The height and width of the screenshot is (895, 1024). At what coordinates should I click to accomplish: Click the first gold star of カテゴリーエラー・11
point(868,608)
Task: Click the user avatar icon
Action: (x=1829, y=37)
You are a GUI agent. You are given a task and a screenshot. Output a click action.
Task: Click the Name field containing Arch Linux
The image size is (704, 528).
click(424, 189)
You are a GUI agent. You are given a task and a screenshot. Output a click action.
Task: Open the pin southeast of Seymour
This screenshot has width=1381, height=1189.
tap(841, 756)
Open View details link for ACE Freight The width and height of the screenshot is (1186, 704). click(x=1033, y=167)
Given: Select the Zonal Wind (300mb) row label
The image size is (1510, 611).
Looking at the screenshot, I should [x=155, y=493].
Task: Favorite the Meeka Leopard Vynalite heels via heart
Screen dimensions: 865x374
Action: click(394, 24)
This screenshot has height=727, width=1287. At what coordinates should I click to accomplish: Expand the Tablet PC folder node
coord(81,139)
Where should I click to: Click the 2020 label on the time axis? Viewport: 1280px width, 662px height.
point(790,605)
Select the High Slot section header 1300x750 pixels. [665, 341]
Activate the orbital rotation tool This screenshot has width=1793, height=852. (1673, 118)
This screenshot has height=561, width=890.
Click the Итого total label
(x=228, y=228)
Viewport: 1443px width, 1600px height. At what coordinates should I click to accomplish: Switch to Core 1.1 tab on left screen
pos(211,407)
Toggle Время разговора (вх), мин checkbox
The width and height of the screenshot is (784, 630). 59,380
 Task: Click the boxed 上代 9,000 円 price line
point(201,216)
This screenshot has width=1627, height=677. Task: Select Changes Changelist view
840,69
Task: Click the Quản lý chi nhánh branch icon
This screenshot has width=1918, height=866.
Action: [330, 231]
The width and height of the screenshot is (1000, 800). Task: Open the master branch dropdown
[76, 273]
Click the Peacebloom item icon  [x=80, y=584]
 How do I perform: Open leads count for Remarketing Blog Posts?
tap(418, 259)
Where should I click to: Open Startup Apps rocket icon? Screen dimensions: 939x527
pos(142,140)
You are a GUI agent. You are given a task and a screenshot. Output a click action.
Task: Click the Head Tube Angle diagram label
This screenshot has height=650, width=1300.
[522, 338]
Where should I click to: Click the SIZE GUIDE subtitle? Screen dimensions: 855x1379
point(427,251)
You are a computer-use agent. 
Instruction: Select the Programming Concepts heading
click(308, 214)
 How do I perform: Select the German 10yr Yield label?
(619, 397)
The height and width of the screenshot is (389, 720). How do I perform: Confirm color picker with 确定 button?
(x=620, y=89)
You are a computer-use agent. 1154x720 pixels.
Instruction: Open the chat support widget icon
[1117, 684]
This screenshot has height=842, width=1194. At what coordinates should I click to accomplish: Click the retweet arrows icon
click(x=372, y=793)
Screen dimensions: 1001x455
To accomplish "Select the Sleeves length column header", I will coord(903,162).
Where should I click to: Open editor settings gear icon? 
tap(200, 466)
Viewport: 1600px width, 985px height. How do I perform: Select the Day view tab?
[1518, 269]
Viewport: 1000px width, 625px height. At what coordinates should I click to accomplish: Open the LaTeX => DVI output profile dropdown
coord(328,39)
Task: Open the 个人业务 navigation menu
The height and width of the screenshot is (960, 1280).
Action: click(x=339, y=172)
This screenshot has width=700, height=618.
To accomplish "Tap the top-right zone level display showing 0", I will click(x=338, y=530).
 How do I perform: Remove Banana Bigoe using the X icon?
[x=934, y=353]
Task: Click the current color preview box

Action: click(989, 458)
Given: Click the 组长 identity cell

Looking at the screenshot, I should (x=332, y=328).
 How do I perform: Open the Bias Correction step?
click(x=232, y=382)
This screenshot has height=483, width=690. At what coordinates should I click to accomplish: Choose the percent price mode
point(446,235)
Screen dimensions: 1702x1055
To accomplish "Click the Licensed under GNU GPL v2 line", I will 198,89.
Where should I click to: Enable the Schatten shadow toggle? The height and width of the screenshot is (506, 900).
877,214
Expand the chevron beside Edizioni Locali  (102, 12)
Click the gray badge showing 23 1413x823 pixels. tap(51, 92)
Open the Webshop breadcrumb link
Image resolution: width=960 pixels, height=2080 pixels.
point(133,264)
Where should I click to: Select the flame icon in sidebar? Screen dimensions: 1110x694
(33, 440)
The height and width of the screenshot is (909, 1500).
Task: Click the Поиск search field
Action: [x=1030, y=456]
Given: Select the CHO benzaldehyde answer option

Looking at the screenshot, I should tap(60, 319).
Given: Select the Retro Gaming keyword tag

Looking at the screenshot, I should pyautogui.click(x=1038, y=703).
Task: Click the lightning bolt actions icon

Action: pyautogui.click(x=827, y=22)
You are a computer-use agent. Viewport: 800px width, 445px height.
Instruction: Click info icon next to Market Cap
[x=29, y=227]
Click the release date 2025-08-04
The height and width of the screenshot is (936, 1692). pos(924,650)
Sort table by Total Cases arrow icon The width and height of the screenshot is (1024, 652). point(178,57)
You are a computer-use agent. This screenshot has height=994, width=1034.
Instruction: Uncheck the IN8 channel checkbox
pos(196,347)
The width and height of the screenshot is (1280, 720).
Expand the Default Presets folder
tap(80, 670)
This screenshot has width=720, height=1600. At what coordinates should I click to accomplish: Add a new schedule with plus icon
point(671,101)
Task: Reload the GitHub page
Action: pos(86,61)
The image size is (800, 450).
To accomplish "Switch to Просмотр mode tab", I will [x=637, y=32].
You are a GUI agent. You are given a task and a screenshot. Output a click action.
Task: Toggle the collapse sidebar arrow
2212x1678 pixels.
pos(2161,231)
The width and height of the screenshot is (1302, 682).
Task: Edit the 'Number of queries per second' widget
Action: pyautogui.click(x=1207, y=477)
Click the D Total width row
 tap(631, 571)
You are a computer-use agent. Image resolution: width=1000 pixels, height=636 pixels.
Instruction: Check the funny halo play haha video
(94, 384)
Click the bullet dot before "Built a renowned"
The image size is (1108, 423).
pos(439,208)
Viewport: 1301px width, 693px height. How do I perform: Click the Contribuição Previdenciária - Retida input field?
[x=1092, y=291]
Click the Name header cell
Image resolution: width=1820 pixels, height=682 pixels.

☆ ☆ ☆ ☆ ☆

→ Task brief:
Every line of the material must be returned exactly as it appears.

→ Output:
The height and width of the screenshot is (895, 1024). At what coordinates should I click to accomplish: Click the first gold star of カテゴリーエラー・11
point(868,608)
Task: Click the user avatar icon
Action: (x=1829, y=37)
You are a GUI agent. You are given a task and a screenshot. Output a click action.
Task: Click the Name field containing Arch Linux
The image size is (704, 528).
click(424, 189)
You are a GUI agent. You are given a task and a screenshot. Output a click action.
Task: Open the pin southeast of Seymour
This screenshot has width=1381, height=1189.
tap(841, 756)
Open View details link for ACE Freight The width and height of the screenshot is (1186, 704). click(x=1033, y=167)
Given: Select the Zonal Wind (300mb) row label
The image size is (1510, 611).
Looking at the screenshot, I should [x=155, y=493].
Task: Favorite the Meeka Leopard Vynalite heels via heart
Screen dimensions: 865x374
Action: click(394, 24)
This screenshot has height=727, width=1287. At what coordinates should I click to accomplish: Expand the Tablet PC folder node
coord(81,139)
Where should I click to: Click the 2020 label on the time axis? Viewport: 1280px width, 662px height.
point(790,605)
Select the High Slot section header 1300x750 pixels. [665, 341]
Activate the orbital rotation tool This screenshot has width=1793, height=852. (1673, 118)
This screenshot has height=561, width=890.
Click the Итого total label
(x=228, y=228)
Viewport: 1443px width, 1600px height. At what coordinates should I click to accomplish: Switch to Core 1.1 tab on left screen
pos(211,407)
Toggle Время разговора (вх), мин checkbox
The width and height of the screenshot is (784, 630). 59,380
 Task: Click the boxed 上代 9,000 円 price line
point(201,216)
This screenshot has width=1627, height=677. Task: Select Changes Changelist view
840,69
Task: Click the Quản lý chi nhánh branch icon
This screenshot has width=1918, height=866.
Action: [330, 231]
The width and height of the screenshot is (1000, 800). Task: Open the master branch dropdown
[76, 273]
Click the Peacebloom item icon  [x=80, y=584]
 How do I perform: Open leads count for Remarketing Blog Posts?
tap(418, 259)
Where should I click to: Open Startup Apps rocket icon? Screen dimensions: 939x527
pos(142,140)
You are a GUI agent. You are given a task and a screenshot. Output a click action.
Task: Click the Head Tube Angle diagram label
This screenshot has height=650, width=1300.
[522, 338]
Where should I click to: Click the SIZE GUIDE subtitle? Screen dimensions: 855x1379
point(427,251)
You are a computer-use agent. 
Instruction: Select the Programming Concepts heading
click(308, 214)
 How do I perform: Select the German 10yr Yield label?
(619, 397)
The height and width of the screenshot is (389, 720). How do I perform: Confirm color picker with 确定 button?
(x=620, y=89)
You are a computer-use agent. 1154x720 pixels.
Instruction: Open the chat support widget icon
[1117, 684]
This screenshot has height=842, width=1194. At what coordinates should I click to accomplish: Click the retweet arrows icon
click(x=372, y=793)
Screen dimensions: 1001x455
To accomplish "Select the Sleeves length column header", I will coord(903,162).
Where should I click to: Open editor settings gear icon? 
tap(200, 466)
Viewport: 1600px width, 985px height. How do I perform: Select the Day view tab?
[1518, 269]
Viewport: 1000px width, 625px height. At what coordinates should I click to accomplish: Open the LaTeX => DVI output profile dropdown
coord(328,39)
Task: Open the 个人业务 navigation menu
The height and width of the screenshot is (960, 1280).
Action: click(x=339, y=172)
This screenshot has width=700, height=618.
To accomplish "Tap the top-right zone level display showing 0", I will click(x=338, y=530).
 How do I perform: Remove Banana Bigoe using the X icon?
[x=934, y=353]
Task: Click the current color preview box

Action: click(989, 458)
Given: Click the 组长 identity cell

Looking at the screenshot, I should (x=332, y=328).
 How do I perform: Open the Bias Correction step?
click(x=232, y=382)
This screenshot has height=483, width=690. At what coordinates should I click to accomplish: Choose the percent price mode
point(446,235)
Screen dimensions: 1702x1055
To accomplish "Click the Licensed under GNU GPL v2 line", I will 198,89.
Where should I click to: Enable the Schatten shadow toggle? The height and width of the screenshot is (506, 900).
877,214
Expand the chevron beside Edizioni Locali  (102, 12)
Click the gray badge showing 23 1413x823 pixels. tap(51, 92)
Open the Webshop breadcrumb link
Image resolution: width=960 pixels, height=2080 pixels.
point(133,264)
Where should I click to: Select the flame icon in sidebar? Screen dimensions: 1110x694
(33, 440)
The height and width of the screenshot is (909, 1500).
Task: Click the Поиск search field
Action: [x=1030, y=456]
Given: Select the CHO benzaldehyde answer option

Looking at the screenshot, I should tap(60, 319).
Given: Select the Retro Gaming keyword tag

Looking at the screenshot, I should pyautogui.click(x=1038, y=703).
Task: Click the lightning bolt actions icon

Action: pyautogui.click(x=827, y=22)
You are a computer-use agent. Viewport: 800px width, 445px height.
Instruction: Click info icon next to Market Cap
[x=29, y=227]
Click the release date 2025-08-04
The height and width of the screenshot is (936, 1692). pos(924,650)
Sort table by Total Cases arrow icon The width and height of the screenshot is (1024, 652). point(178,57)
You are a computer-use agent. This screenshot has height=994, width=1034.
Instruction: Uncheck the IN8 channel checkbox
pos(196,347)
The width and height of the screenshot is (1280, 720).
Expand the Default Presets folder
tap(80, 670)
This screenshot has width=720, height=1600. At what coordinates should I click to accomplish: Add a new schedule with plus icon
point(671,101)
Task: Reload the GitHub page
Action: pos(86,61)
The image size is (800, 450).
To accomplish "Switch to Просмотр mode tab", I will [x=637, y=32].
You are a GUI agent. You are given a task and a screenshot. Output a click action.
Task: Toggle the collapse sidebar arrow
2212x1678 pixels.
pos(2161,231)
The width and height of the screenshot is (1302, 682).
Task: Edit the 'Number of queries per second' widget
Action: pyautogui.click(x=1207, y=477)
Click the D Total width row
 tap(631, 571)
You are a computer-use agent. Image resolution: width=1000 pixels, height=636 pixels.
Instruction: Check the funny halo play haha video
(94, 384)
Click the bullet dot before "Built a renowned"
The image size is (1108, 423).
pos(439,208)
Viewport: 1301px width, 693px height. How do I perform: Click the Contribuição Previdenciária - Retida input field?
[x=1092, y=291]
Click the Name header cell
Image resolution: width=1820 pixels, height=682 pixels.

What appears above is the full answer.